The black man was gone, then there again, this time in front of the rust-encrusted ladder leading up to the pool's diving platform. It grinned at us from beneath its red cap. Its shirt, I saw, was as blue as its breeches. It slid from place to place with its unmoving legs always cocked in the same position, like a figure in a shooting gallery. It was gone again, then appeared on the porch. A moment later it was in the driveway, almost directly in front of us. Looking at it made my head hurt, and it still made me afraid... but only because she had been afraid. Libbit.

The next time it showed itself, it was on the double-rutted path to the Shade Beach, and this time we could see the Gulf shining through its blouse and breeches. It winked out of sight, and Wireman began to laugh hysterically.

"What?" Jack turned to him. Almost turned on him. " What? "

"It's a f**kin lawn jockey!" Wireman said, laughing harder than ever. "One of those black lawn jockeys that are now so politically verboten, blown up to three, maybe four times its normal size! Elizabeth's boogeyman was the house lawn jockey!"

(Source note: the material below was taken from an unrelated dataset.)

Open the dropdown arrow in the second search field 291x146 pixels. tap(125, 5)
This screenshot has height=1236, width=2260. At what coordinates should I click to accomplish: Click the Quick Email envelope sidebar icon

He tried to say more, but couldn't. He leaned over, laughing so hard he had to brace his hands on his knees. I saw the joke, but couldn't share it... and not only because my daughter was dead in Rhode Island. Wireman was only laughing now because at first he had been as frightened as Jack and I, as frightened as Libbit must have been. And why had she been frightened? Because someone, quite likely by accident, had put the wrong idea in her imaginative little head. My money was on Nan Melda, and maybe a bedtime story meant only to soothe a child who was still fretful from her head injury. Maybe even insomniac. Only this bedtime story had lodged in the wrong place, and grown TEEF.

Mr. Blue Breeches wasn't like the frogs we'd seen back on the road, either. Those had been all Elizabeth, and there'd been no malevolence about them. The lawn jockey, however... he might originally have come from little Libbit's battered head, but I had an idea that Perse had long since appropriated him for her own purposes. If anyone got this close to Elizabeth's first home, there it was, all ready to scare the intruder away. Into a stay at the nearest lunatic asylum, maybe.

Which meant there might be something here to find, after all.

Jack looked nervously toward where the sunken path which really did look as if it had been big enough to accommodate a cart or even a truck, once upon a time dropped down and out of sight. "Will it be back?"